Quante cose si dicono sugli Zingari! E quante storie, quanti miti e quante leggende ci sono sugli Zingari!
Alcuni sostengono che siano stati loro a fabbricare i chiodi della croce di Cristo e che, per questo, la loro genia è maledetta e costretta a viaggiare per l’eternità.
Ma chi maledice? Chi odia? E perché?
Cos’è un uomo? La razza? Il pregiudizio? Chi ha Creato il mondo? E come? Chi è nato prima, l’uovo o la gallina?

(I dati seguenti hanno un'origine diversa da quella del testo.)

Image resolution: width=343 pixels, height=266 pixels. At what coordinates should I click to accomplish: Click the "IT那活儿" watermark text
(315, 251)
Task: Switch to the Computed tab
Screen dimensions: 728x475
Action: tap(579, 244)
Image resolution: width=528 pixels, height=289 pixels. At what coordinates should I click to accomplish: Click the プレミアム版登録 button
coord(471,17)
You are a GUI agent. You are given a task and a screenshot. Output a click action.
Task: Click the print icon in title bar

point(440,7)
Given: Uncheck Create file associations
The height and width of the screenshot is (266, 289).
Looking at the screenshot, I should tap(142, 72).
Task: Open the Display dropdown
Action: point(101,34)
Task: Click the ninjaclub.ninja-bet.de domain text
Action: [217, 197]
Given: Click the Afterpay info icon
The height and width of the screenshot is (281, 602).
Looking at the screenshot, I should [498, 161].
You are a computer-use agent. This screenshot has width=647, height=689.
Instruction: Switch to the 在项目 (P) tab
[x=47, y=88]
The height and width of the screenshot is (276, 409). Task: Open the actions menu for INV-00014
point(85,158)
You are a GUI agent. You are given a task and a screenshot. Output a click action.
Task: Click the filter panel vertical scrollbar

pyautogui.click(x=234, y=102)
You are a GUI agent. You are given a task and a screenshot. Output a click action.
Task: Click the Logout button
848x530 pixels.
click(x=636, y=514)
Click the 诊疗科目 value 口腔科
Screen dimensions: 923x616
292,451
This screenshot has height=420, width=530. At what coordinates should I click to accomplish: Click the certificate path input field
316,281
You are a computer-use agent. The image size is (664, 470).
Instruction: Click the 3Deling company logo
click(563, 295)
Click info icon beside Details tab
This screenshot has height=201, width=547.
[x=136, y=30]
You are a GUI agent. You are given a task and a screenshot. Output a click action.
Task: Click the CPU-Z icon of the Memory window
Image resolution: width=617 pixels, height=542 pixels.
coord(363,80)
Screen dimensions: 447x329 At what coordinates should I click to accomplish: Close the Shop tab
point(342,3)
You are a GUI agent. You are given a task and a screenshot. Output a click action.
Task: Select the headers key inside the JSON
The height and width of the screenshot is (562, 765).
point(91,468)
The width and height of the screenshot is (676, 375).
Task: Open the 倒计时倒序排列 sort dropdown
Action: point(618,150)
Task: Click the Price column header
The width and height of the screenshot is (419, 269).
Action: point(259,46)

Accompagnato dalla fisarmonica del suo amico Borhat con le melodie, i ritmi e le armonie della tradizione Rom e Balcanica, Zhoran lo Zingaro cerca di rispondere a queste domande raccontando storie.
Solo storie, senza pretesa di verità. E con il suo violino narra di come uno zingaro aiutò Dio a creare il mondo; di come uno zingaro vinse il violino al Diavolo; di come gli Zingari si dispersero sulla terra ...
Le storie di Zhoran sono la conoscenza della cultura orale che, tramandata di generazione in generazione, è sopravvissuta al tempo e a chi ha sperato di sopprimerne la radice.
Lo spettacolo è una narrazione che intreccia racconti, tratti o ispirati dalla tradizione Rom, riscritti o reinventati, come è nella natura del raccontare, intervallandoli con riflessioni filosofiche e ironiche, sulla diversità e sull’uomo."
Posti limitati e prenotazione obbligatoria.
L'iniziativa sarà svolta in ottemperanza alla normativa di contrasto alla diffusione del contagio da Covid-19.